◆ **The task**
Copy out the lines word for word, starting at the line containing "This screenshot has height=600, width=800." and ending at the line containing "Action: click(x=93, y=34)", with both of those lines included.

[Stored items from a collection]
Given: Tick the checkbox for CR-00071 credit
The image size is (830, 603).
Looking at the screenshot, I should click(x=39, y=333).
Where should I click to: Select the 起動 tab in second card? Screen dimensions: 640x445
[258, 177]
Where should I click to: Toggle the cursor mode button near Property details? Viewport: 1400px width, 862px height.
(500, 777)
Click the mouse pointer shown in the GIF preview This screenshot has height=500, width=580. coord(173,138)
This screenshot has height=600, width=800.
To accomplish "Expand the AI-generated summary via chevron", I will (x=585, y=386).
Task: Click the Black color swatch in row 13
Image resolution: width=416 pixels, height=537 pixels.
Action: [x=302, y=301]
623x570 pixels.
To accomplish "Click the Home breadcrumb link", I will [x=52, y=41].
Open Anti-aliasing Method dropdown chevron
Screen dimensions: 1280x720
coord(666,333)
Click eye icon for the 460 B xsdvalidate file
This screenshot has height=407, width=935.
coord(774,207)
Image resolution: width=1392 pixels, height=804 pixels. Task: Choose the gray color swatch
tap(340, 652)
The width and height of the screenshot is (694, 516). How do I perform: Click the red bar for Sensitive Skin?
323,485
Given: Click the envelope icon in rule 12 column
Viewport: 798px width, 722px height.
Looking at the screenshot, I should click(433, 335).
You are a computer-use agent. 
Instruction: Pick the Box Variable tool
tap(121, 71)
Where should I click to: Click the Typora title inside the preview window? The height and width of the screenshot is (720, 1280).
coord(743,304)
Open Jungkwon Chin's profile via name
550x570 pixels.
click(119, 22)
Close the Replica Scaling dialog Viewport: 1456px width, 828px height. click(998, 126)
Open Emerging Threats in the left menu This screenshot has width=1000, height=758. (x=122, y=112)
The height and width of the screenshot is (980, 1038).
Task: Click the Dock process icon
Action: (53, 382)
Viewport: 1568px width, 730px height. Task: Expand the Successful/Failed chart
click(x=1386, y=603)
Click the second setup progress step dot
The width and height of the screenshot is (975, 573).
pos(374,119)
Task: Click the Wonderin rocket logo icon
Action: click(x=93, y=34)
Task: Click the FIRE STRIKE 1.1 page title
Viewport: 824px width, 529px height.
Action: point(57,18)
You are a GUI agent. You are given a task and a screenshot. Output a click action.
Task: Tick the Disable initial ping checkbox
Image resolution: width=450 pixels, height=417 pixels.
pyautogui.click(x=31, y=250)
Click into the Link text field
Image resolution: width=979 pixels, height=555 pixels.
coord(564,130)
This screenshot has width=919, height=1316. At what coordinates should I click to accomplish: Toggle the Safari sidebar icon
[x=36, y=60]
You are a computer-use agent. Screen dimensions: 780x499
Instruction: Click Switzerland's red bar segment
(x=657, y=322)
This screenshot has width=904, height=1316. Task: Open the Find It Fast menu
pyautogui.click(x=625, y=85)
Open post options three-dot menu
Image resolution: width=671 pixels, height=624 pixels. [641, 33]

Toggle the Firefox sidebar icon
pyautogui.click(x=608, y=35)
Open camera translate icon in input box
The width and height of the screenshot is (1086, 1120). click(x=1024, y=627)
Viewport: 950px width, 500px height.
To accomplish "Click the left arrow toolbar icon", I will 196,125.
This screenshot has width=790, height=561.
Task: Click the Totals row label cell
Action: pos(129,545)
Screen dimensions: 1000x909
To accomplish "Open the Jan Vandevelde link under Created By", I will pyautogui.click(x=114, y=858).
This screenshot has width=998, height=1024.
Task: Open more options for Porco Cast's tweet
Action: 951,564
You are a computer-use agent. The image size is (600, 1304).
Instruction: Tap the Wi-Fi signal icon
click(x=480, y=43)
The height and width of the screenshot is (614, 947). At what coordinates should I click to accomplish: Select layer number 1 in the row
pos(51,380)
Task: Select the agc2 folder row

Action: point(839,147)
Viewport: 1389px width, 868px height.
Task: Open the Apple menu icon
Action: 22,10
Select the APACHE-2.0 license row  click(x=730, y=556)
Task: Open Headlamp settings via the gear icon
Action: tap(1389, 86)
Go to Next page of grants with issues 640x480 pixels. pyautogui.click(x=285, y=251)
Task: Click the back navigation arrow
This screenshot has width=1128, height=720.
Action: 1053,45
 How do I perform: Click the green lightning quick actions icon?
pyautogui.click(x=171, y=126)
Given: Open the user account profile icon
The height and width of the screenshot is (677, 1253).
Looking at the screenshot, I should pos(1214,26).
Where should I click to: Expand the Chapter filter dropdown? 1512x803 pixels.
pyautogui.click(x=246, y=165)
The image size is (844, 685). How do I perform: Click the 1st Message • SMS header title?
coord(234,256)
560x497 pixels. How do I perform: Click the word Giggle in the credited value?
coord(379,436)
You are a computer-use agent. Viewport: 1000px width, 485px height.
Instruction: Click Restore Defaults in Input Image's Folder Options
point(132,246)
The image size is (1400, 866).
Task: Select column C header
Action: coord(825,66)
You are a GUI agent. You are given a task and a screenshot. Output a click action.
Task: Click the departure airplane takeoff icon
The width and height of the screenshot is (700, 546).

◆ **Answer for the task**
This screenshot has height=600, width=800.
To accomplish "Expand the AI-generated summary via chevron", I will (x=585, y=386).
Task: Click the Black color swatch in row 13
Image resolution: width=416 pixels, height=537 pixels.
Action: [x=302, y=301]
623x570 pixels.
To accomplish "Click the Home breadcrumb link", I will [x=52, y=41].
Open Anti-aliasing Method dropdown chevron
Screen dimensions: 1280x720
coord(666,333)
Click eye icon for the 460 B xsdvalidate file
This screenshot has height=407, width=935.
coord(774,207)
Image resolution: width=1392 pixels, height=804 pixels. Task: Choose the gray color swatch
tap(340, 652)
The width and height of the screenshot is (694, 516). How do I perform: Click the red bar for Sensitive Skin?
323,485
Given: Click the envelope icon in rule 12 column
Viewport: 798px width, 722px height.
Looking at the screenshot, I should click(433, 335).
You are a computer-use agent. 
Instruction: Pick the Box Variable tool
tap(121, 71)
Where should I click to: Click the Typora title inside the preview window? The height and width of the screenshot is (720, 1280).
coord(743,304)
Open Jungkwon Chin's profile via name
550x570 pixels.
click(119, 22)
Close the Replica Scaling dialog Viewport: 1456px width, 828px height. click(998, 126)
Open Emerging Threats in the left menu This screenshot has width=1000, height=758. (x=122, y=112)
The height and width of the screenshot is (980, 1038).
Task: Click the Dock process icon
Action: (53, 382)
Viewport: 1568px width, 730px height. Task: Expand the Successful/Failed chart
click(x=1386, y=603)
Click the second setup progress step dot
The width and height of the screenshot is (975, 573).
pos(374,119)
Task: Click the Wonderin rocket logo icon
Action: click(x=93, y=34)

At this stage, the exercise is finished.